Congratulations to the Journal of Business for 30 years of service to the Spokane business community! It’s both an honor and a privilege to be asked to contribute to this special anniversary edition of a publication that is anticipated and relied upon by so many. The Journal is a true survivor in this era of consolidation of media outlets and shrinking newspaper circulations, remaining award-winning, independent and most of all, relevant. Our hats are off to the management and staff who make this publication great.
Spokane has changed a great deal since the paper was founded in 1986, and it’s my opinion that our future has never looked brighter. The city continues to grow, with a 2.8 percent population increase in Spokane County over the last four years and a business environment that continues to expand and flourish with 6,000 new jobs created in 2015—nearly double the national rate—on top of the 4,000 jobs added in 2014.
Spokane’s business community is well positioned to continue its growth, particularly in the sectors of aerospace, manufacturing, health sciences and technology.
Our quality of life is superb—from our beautiful surroundings, to our thriving downtown that’s blossoming with great new restaurants, to the abundant opportunities that Spokane’s higher-education institutions provide. To live and work in a growing city that’s both a great place to raise a family and a great place to do business is a truly rare privilege. Like many of us, I couldn’t imagine living anywhere else.
In many ways, the changes in our community are mirrored by the changes at the Journal itself. The Internet was in its infancy when the paper first went to press 30 years ago. Now the Internet is an integral part of our everyday lives, a force that’s transformed how we inform ourselves and relate with others.
The Journal’s own evolution to include robust online and mobile news coverage is a credit to the publication’s leadership and its willingness to embrace progress, innovation and change.
Over this time, the banking business has seen just as much change. Consolidations, mergers, bank failures and other economic forces have radically transformed the industry’s landscape. In 1986 there were nearly 18,000 federally-insured banking institutions with over $4 trillion in assets in the country. In less than 30 years, that number dwindled to fewer than 7,000 banks while total assets have grown to over $15 trillion.
Washington Trust is now the only bank remaining from the Journal’s June 1986 list of banks and savings and loans. Most of the decline in the number of banks occurred among smaller institutions: those with less than $100 million in assets. While the industry has been on a long-term consolidation trend, it’s just now that the number of physical branches is beginning to shrink, as banks look to reduce costs and customers shift to online banking and mobile technology to meet their banking needs.
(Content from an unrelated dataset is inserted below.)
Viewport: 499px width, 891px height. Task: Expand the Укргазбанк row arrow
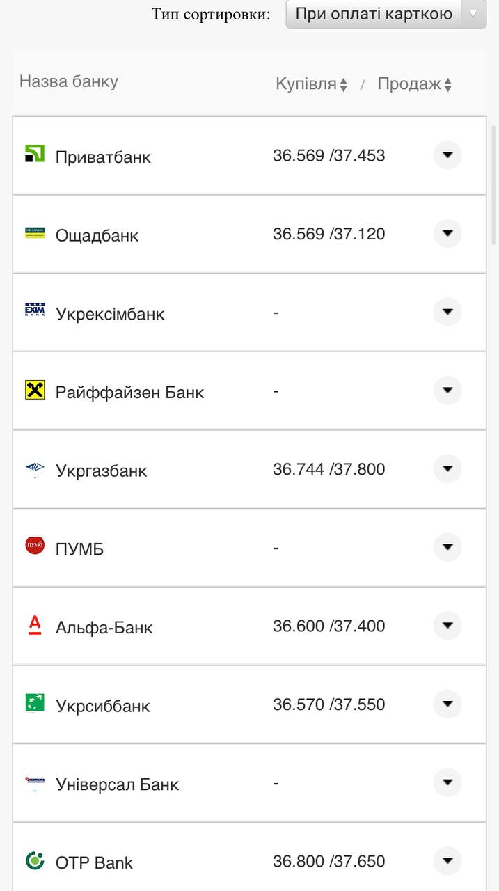point(447,468)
It’s clear that companies that adapt to the changing landscape are the ones that survive over the long run. We’ve seen in the last 30 years how technology has transformed industry, making businesses, including banks, more efficient, more accountable and more accessible to consumers.
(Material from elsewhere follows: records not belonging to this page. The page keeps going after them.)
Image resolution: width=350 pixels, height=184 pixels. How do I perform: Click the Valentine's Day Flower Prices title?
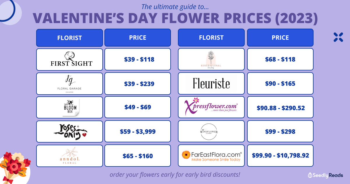175,18
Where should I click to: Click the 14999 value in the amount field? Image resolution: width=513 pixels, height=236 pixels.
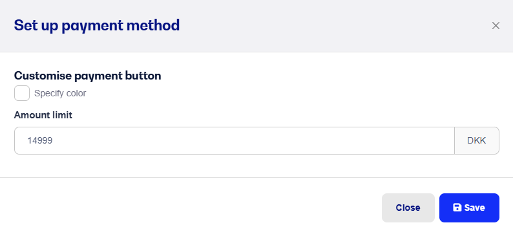[40, 141]
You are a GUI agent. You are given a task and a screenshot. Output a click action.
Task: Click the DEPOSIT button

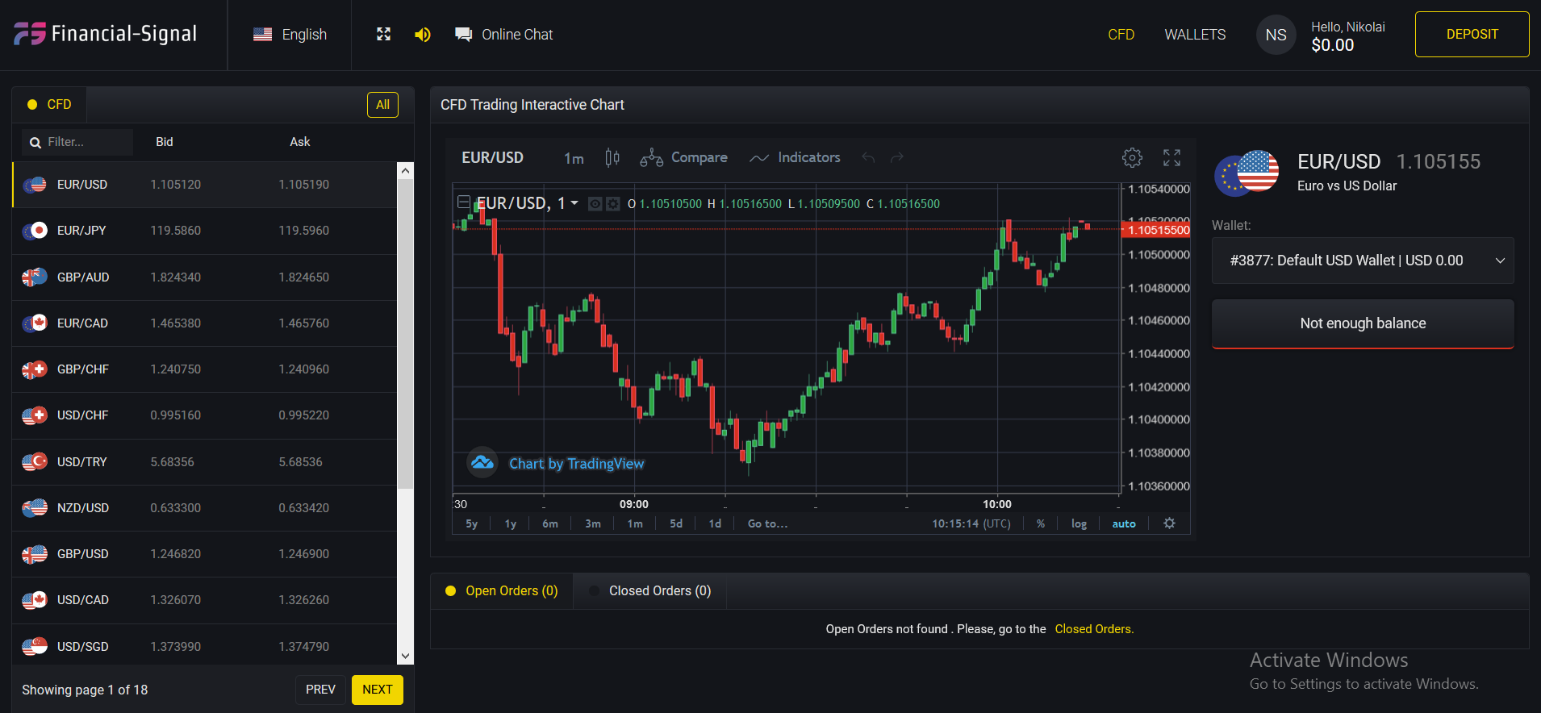click(x=1472, y=35)
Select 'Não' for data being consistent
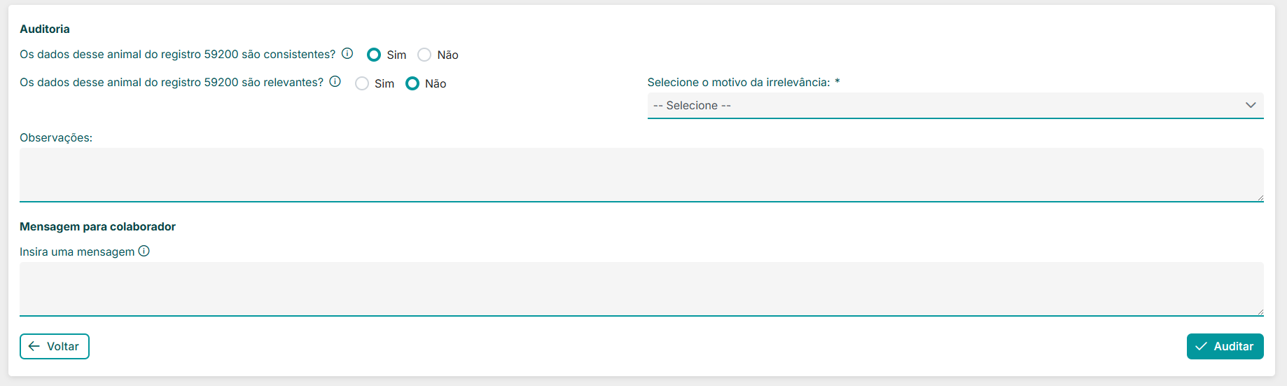This screenshot has width=1287, height=386. [x=424, y=55]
Banks provide accessibility to capital through lending which drives commerce. Yet, lending requires a certain level of personal familiarity. This is why Washington Trust will continue to be driven not only by our unwavering commitment to our customers, but also by innovation. We’ll embrace all that technology offers to make our customers’ lives easier, while never losing our passion for the personal touch that allows us to become trusted advisers for, and many times friends with, our clients.
Like Spokane, Washington Trust looks different than it did 30 years ago, and we have grown quite a bit, too. Still independent, still privately owned and operated, the bank, which in 1986 had $600 million in assets and 390 employees, now has more than $5 billion in assets and 850 employees across Washington, Idaho and Oregon. Our growth and longevity in this competitive, dynamic market reflects the commitment of our leadership team, validates our conservative approach and is testimony to the support we receive from the Spokane business community.
While I’m most proud of the people, businesses and community organizations we’ve been able to help over the past century here in Spokane and across the Pacific Northwest, I couldn’t be happier with Washington Trust’s willingness to embrace change in order to meet our customers’ needs.
The speed of change will only accelerate over the next 30 years. Just like the Journal, the key to our success will be to remain focused on how we can deliver the innovative solutions our customers expect from us, while never losing sight of what they value from us.
The Journal of Business has accomplished both. What a great job it has done to help make Spokane the thriving, yet friendly, business community that it is. We are excited to celebrate the publication’s 30th anniversary and look forward to the next 30 years.
Jack Heath is president and chief operating officer of Washington Trust Bank.